The NetCDF format is self-describing, whereby the file includes information about the data it contains. NetCDF files also exhibit some platform independence, so they can be accessed by computers with different ways of storing integers, characters, and floating-point numbers. One major advantage of the NetCDF format is its ability to handle large datasets that are otherwise unsuitable for other formats. The NetCDF libraries are designed to be backwards compatible, so data stored in old versions will always be accessible.

CF

The Climate and Forecast (CF) convention is intended for use with state estimation and forecasting data, in the atmosphere, ocean, and other physical domains. It is used by many atmospheric institutions and projects around the world. It was designed primarily to address gridded data types such as numerical weather prediction model outputs and climatology data in which data binning is used to impose a regular structure. However, the CF conventions are also applicable to many classes of observational data and have been adopted by a number of groups for such applications. CF originated as a standard for data written in netCDF, but its structure is general and it has been adapted for use with other data formats. For example, using the CF conventions with HDF data has been explored.

CF conventions are for the description of Earth sciences data, intended to promote the processing and sharing of data files. The metadata defined by the CF conventions are generally included in the same file as the data, thus making the file self-describing. The conventions provide a definitive description of what the data values found in each CF variable represent, and of the spatial and temporal properties of the data, including information about grids, such as grid cell bounds and cell averaging methods.
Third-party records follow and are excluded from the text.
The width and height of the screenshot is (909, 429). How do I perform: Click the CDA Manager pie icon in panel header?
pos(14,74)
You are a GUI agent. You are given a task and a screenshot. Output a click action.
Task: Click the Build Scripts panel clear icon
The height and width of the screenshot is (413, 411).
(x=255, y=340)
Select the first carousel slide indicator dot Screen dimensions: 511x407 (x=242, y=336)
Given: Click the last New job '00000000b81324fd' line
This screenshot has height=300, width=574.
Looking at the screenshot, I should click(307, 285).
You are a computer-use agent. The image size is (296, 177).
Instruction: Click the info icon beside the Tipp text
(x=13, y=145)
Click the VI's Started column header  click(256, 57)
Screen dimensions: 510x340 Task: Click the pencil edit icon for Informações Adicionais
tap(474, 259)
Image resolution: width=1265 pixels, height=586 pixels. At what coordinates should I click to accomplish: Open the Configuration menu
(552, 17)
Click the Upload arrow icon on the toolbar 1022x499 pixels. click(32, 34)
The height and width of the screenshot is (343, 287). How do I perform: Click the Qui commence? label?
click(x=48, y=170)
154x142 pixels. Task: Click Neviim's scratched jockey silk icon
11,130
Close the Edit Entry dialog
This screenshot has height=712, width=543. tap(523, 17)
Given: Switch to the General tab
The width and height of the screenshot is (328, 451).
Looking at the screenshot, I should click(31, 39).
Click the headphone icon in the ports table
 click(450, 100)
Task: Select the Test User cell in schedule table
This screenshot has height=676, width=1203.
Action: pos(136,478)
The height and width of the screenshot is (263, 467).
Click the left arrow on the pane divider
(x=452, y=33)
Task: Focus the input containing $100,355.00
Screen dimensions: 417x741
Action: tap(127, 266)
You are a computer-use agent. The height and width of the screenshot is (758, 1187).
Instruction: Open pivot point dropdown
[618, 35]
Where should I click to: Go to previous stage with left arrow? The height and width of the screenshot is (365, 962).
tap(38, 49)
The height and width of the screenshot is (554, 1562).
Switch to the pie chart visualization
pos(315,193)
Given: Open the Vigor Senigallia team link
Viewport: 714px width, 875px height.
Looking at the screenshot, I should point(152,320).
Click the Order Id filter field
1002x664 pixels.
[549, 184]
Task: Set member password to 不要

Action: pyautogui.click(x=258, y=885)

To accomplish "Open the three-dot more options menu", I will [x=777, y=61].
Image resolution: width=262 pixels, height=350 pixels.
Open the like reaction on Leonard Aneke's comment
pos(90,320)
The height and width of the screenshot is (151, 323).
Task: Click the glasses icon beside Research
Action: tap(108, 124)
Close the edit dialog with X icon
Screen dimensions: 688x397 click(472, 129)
This enables users of files from different sources to decide which variables are comparable, and is a basis for building software applications with powerful data extraction, grid remapping, data analysis, and data visualisation capabilities.

The CF conventions have been adopted by a wide variety of national and international programs and activities in the Earth sciences. For example, they were required for the climate model output data collected for Coupled Model Inter-comparison Projects (CMIP), which are the basis of Intergovernmental Panel on Climate Change assessment reports. They are promoted as an important element of scientific community coordination by the World Climate Research Programme. They are also used as a technical foundation for a number of software packages and data systems, including the Climate Model Output Rewriter (CMOR), which is post processing software for climate model data, and the Earth System Grid, which distributes climate and other data. The CF conventions have also been used to describe the physical fields transferred between individual Earth system model software components, such as atmosphere and ocean components, as the model runs.

References

  1. Gregory, J M, 2003. The CF metadata standard. Technical Report 8, CLIVAR
  2. WMO, 1995. Manual on Codes. WMO Publication Number 306, Volume 1, Part B, 1995 Edition, plus Supplements.